Here's an OldSchool Blog on just the thing with lots of texture mapped teapots.
http://www.sidefx.com/index.php?option=com_content&task=view&id=725&Itemid=216 [sidefx.com]

Jeese two plugs to my blogs tonight. I feel like a used car salesman…

Btw, using these same filters in the Texture VOP has the same/similar result on texture lookup. All but the min/max min and min/max max. For that you need to use the Color Map VOP as outlined above but that is highly not recommended. You WILL get aliasing issues.

Actually anything that is “crisp” at low resolutions (1k - 2k) will have aliasing issues when things move in and out from the camera.
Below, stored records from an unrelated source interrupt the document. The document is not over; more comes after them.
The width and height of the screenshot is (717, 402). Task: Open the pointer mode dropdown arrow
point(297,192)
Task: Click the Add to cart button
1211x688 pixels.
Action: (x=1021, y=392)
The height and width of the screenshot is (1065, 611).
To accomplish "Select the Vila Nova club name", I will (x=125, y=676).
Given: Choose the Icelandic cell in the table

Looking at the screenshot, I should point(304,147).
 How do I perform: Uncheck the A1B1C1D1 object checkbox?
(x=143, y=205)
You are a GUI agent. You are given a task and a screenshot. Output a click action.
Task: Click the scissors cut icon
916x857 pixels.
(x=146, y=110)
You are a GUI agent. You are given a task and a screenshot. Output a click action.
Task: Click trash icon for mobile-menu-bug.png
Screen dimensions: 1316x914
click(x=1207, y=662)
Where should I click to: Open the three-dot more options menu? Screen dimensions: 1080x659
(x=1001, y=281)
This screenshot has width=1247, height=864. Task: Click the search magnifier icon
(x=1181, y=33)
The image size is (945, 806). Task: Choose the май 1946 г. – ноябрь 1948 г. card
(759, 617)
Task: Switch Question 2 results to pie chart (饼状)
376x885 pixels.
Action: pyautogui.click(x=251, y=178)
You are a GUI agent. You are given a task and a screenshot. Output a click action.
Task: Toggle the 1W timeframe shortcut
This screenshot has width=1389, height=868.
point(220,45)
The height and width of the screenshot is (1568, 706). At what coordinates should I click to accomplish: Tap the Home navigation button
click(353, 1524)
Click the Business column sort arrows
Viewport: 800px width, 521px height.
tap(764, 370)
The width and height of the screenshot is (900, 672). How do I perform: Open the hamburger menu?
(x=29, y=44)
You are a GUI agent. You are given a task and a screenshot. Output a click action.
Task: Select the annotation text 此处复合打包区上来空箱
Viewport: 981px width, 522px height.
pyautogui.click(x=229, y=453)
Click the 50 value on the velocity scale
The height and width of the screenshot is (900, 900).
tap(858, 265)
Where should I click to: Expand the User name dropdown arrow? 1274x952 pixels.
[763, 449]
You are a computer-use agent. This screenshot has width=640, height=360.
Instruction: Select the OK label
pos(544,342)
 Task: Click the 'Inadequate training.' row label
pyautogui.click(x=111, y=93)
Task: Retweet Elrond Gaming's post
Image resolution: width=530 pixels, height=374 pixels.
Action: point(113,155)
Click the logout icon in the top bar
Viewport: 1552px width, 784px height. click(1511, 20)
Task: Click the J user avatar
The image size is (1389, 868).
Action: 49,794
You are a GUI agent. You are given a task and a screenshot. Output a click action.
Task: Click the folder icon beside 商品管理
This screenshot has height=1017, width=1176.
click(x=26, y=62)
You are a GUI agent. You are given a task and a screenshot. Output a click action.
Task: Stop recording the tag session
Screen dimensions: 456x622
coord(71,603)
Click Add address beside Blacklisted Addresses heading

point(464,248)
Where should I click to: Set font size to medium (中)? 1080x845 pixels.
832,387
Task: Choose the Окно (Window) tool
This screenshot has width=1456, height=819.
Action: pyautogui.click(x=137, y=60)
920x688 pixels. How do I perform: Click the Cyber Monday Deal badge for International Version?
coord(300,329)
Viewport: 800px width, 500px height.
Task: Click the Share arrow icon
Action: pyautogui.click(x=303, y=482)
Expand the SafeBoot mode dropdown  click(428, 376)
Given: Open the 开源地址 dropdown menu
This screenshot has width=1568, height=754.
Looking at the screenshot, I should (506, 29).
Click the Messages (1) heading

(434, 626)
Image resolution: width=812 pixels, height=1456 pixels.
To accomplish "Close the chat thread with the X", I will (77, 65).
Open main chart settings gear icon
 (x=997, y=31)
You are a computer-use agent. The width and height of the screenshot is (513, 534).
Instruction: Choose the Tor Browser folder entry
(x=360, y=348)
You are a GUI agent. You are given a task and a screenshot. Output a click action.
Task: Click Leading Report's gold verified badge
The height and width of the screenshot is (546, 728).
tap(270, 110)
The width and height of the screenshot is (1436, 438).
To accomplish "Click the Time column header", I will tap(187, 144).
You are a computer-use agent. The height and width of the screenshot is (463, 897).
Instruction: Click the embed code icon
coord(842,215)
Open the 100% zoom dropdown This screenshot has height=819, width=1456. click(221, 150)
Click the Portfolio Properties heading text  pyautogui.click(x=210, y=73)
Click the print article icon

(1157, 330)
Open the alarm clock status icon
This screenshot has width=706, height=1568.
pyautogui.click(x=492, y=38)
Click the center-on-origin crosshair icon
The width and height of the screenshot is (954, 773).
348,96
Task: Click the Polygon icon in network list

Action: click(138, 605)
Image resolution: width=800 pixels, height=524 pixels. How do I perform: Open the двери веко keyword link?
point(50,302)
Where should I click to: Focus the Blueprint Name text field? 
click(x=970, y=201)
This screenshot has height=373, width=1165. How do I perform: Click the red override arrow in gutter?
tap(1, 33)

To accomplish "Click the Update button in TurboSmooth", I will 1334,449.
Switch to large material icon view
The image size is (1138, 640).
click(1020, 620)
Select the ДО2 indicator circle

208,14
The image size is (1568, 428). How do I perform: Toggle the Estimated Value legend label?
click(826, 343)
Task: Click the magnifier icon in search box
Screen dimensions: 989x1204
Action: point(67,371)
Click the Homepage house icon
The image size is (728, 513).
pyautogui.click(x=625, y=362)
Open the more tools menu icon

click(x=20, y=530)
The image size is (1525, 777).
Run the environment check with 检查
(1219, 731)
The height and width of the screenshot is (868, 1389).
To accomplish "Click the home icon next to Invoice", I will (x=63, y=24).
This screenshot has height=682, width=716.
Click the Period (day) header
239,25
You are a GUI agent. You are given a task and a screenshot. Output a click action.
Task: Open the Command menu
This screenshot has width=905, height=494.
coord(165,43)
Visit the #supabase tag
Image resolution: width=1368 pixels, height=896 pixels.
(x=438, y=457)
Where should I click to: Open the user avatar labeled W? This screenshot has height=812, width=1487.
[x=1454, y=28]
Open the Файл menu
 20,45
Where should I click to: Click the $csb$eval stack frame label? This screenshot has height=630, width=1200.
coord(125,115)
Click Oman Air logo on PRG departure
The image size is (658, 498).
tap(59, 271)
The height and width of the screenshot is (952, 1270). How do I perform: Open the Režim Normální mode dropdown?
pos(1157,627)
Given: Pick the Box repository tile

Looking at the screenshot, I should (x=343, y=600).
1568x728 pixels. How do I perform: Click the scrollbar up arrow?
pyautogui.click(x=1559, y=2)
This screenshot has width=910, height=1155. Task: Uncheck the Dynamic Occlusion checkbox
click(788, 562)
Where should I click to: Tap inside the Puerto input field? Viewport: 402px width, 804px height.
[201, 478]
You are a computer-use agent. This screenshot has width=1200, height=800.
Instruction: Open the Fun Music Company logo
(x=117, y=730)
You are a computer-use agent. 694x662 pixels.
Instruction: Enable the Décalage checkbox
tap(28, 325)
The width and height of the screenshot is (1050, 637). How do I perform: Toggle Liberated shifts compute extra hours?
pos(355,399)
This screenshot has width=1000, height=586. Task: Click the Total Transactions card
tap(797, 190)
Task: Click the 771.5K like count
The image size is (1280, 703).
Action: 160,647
Rayes based micropolygon renderers (RenderMan, Mantra micro-polygon mode) tend to have a soft-ish look. To get crispness try the different filters and combine that with higher shading quality levels as Jim mentioned above.
A shading quality of 1 results in your geometry being diced in to approximately 1 pixel sized grids. Higher levels cause your geometry to be subdivided even finer. A value of 2 will result in geometry cut up in to 1/2 pixel sized geometry. So, very high levels of shading quality ( 3, 4 and above) will result in a tremendous amount more geometry with the same number of shader calls. Not what you want to do but sometimes you need to. Generally not for texture maps though.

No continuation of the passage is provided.